Iraqis heed a cleric’s call to relatives attends a Baghdad man’s burial in Najaf, Iraq, on Aug. 30, 2022. Muqtada al-Sadr’s followers stormed the government palace after he announced his resignation from Iraqi politics. At least 15 protestors died in clashes with security police. (Anmar Khalil/AP) escaped the streets following clashes.
Muqtada al-Sadr instructed his supporters to evacuate the government quarter where they had assembled after two days of deadly rioting. Some dismantled their tents and left the Green Zone within minutes.
The Iraqi military lifted a nationwide curfew, which gave people hope that the current crisis was ending. However, there are still bigger political problems that need to be solved.
Since al-party Sadr’s won the most seats in October elections but not enough for a majority administration, Iraq’s government has been deadlocked. Al-Shiite Sadr’s followers and his Iran-backed Shiite adversaries fought for months before Monday’s violence.
Al-resignation Sadr’s caused pandemonium. His followers invaded the Green Zone, long the U.S. military’s stronghold and now home to Iraqi government offices and foreign embassies. They broke into the palace’s magnificent salons and marbled halls.
On Tuesday, his loyalists fired machine guns and rocket-propelled grenades into the heavily protected Green Zone as security personnel and armoured vehicles drew up. Some spectators filmed the gunfight with their phones, but most hid behind walls.
At least 30 people were killed, officials reported, until al-Sadr encouraged his supporters to go home after Iraqi and UN requests for calm.
Cleric: “This is not a revolution.”
Al-Sadr apologised to the people of Iraq. In July, he told his followers to attack the parliament and call for revolution and change.

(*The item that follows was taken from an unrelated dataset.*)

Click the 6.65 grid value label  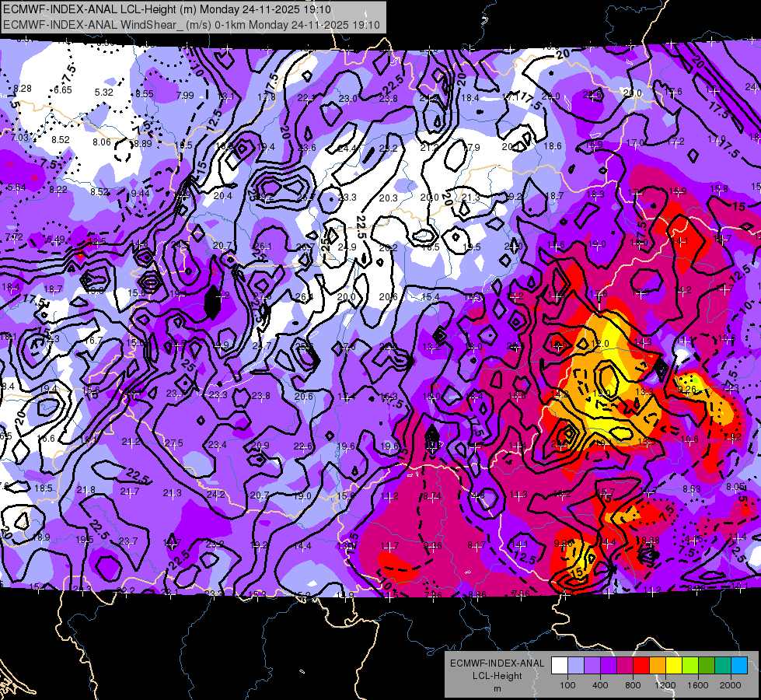[63, 90]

The quick shift in the streets showed his authority over his adherents and influence over the Iraqi political class.
Two Iraqi medical officials claimed Tuesday that approximately 400 people were wounded. Officials talked anonymously because they weren’t authorised to tell the press.
Iran blocked its borders with Iraq earlier Tuesday out of fear the turmoil might spread, but streets outside the capital’s government sector were peaceful before the al-order. Sadr’s global benchmark Brent crude traded down as the country’s oil flowed.

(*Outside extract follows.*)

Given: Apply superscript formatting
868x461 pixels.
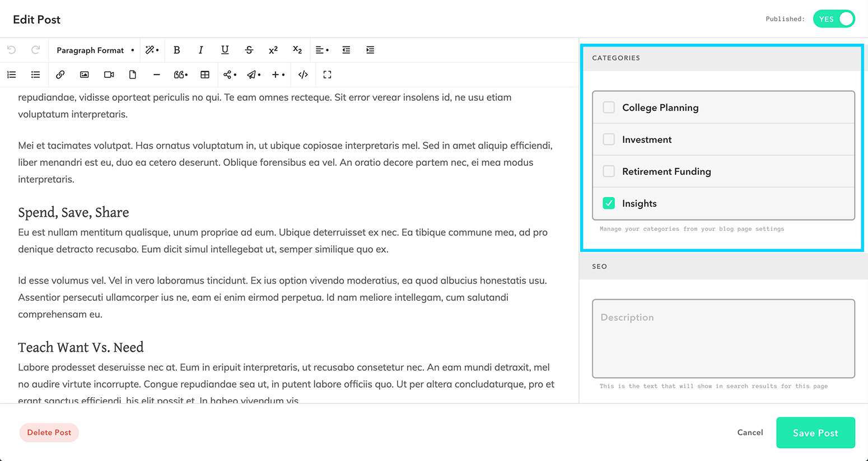Looking at the screenshot, I should [273, 50].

Saddam Hussein repressed Iraq’s predominantly Shiite Muslim population. The U.S.-led 2003 invasion that deposed Sunni Saddam changed the political order. Iraq is 2/3 Shiite and 1/3 Sunni.
Now, Iran-backed Shiites and Iraqi nationalists are jockeying for power, influence, and state resources.

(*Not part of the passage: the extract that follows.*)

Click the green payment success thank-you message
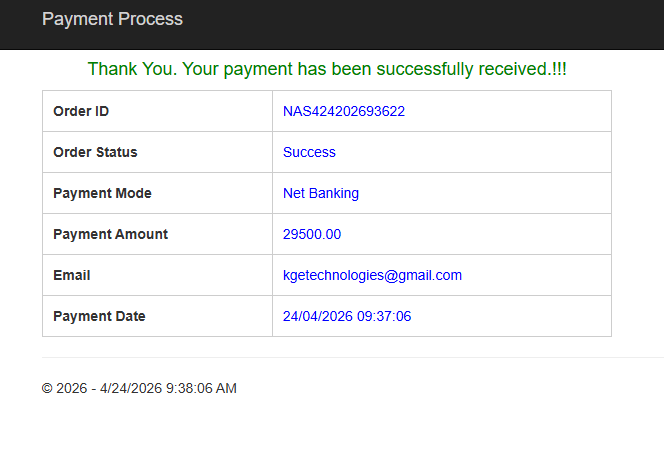The height and width of the screenshot is (449, 664). (327, 69)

It’s a heated rivalry in a country apprehensive of Iran’s influence, despite extensive trade and links. The 1980s Iraq-Iran war killed a million people.
Sadr’s rhetoric and reform plans appeal to his supporters, who come from Iraq’s poorest areas and were kept out of politics under Saddam.
Al-original Sadr’s announcement that he would leave politics gave his fans full reign. Tuesday’s address reined them in.
Before that, neighbouring countries warned their nationals and closed embassies.
Iran also encouraged its residents to avoid travelling to the neighbouring country, citing turmoil. The decision came as millions planned to visit Shiite shrines in Iraq.
Flights to Iraq resumed later Tuesday, State TV announced.
Kuwait, which borders Iraq, asked its citizens to evacuate. State-run KUNA recommended that travellers postpone their trips to Iraq.
The U.S. Embassy in Baghdad sent out a security alert telling American citizens to stay away from the Green Zone and other places where protests were happening.
Dutch Foreign Minister Wopke Hoekstra tweeted early Tuesday that the embassy was evacuated.
Baghdad’s embassy is under attack. “Our crew is now in the German embassy,” Hoekstra tweeted.
On Tuesday, Emirates discontinued flying to Baghdad. The airline claimed it was “watching attentively.” Flights weren’t restarted.